Senta però assessore, tra poco potrebbe tornare a fare il consigliere semplice. Le dispiace?
«A me non me ne frega niente di cariche e di indennità. Io sono prima di tutto un consigliere perché in quel ruolo mi hanno votato i cittadini. Altri ruoli sono delle integrazioni, dei riconoscimenti, a cui è naturale ambire se si pensa di poterli usare per lavorare al meglio in favore dei cittadini. Io ho fatto il consigliere per nove anni, e ne sono onorato».
Ora Urzì le potrebbe chiedere di lasciare l’assessorato.
«Urzì non mi chiede un bel niente. Perché tutto quello che ha fatto Urzì è stato finalizzato all’umiliazione del mio ruolo e della mia persona».
Potrebbe chiederglielo Fugatti di fare un passo indietro.

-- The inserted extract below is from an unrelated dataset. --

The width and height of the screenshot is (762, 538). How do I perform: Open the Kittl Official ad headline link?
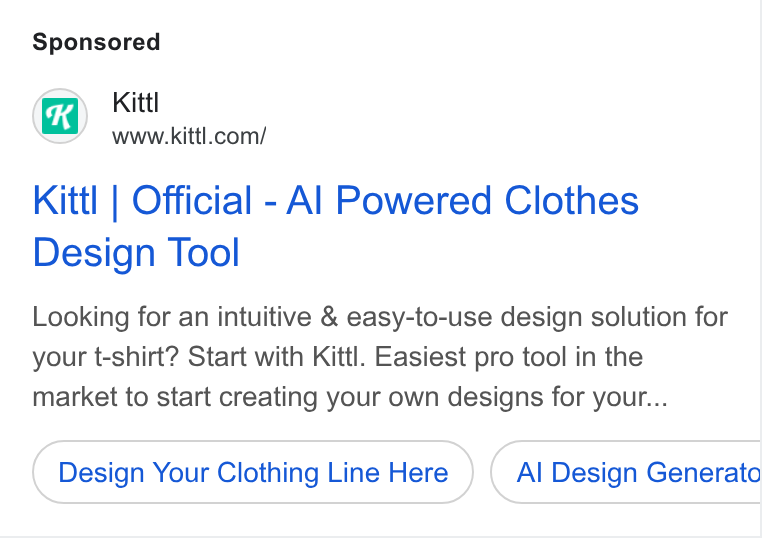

«Lui è l’unico titolato a togliermi questo incarico. E se succederà, la mia lealtà nei suoi confronti non verrà meno. A differenza di altri sa cosa sia la dimensione umana della politica, e tra me e Fugatti c’è sempre stato rispetto e lealtà».
La Lega le ha manifestato vicinanza, Mirko Bisesti l’ha difesa pubblicamente.
«Ora potrei commuovermi un’altra volta. Mirko ha dimostrato di avere cuore e memoria. Mentre altri, anche nel mio partito, hanno dimostrato di non avere né cuore né memoria».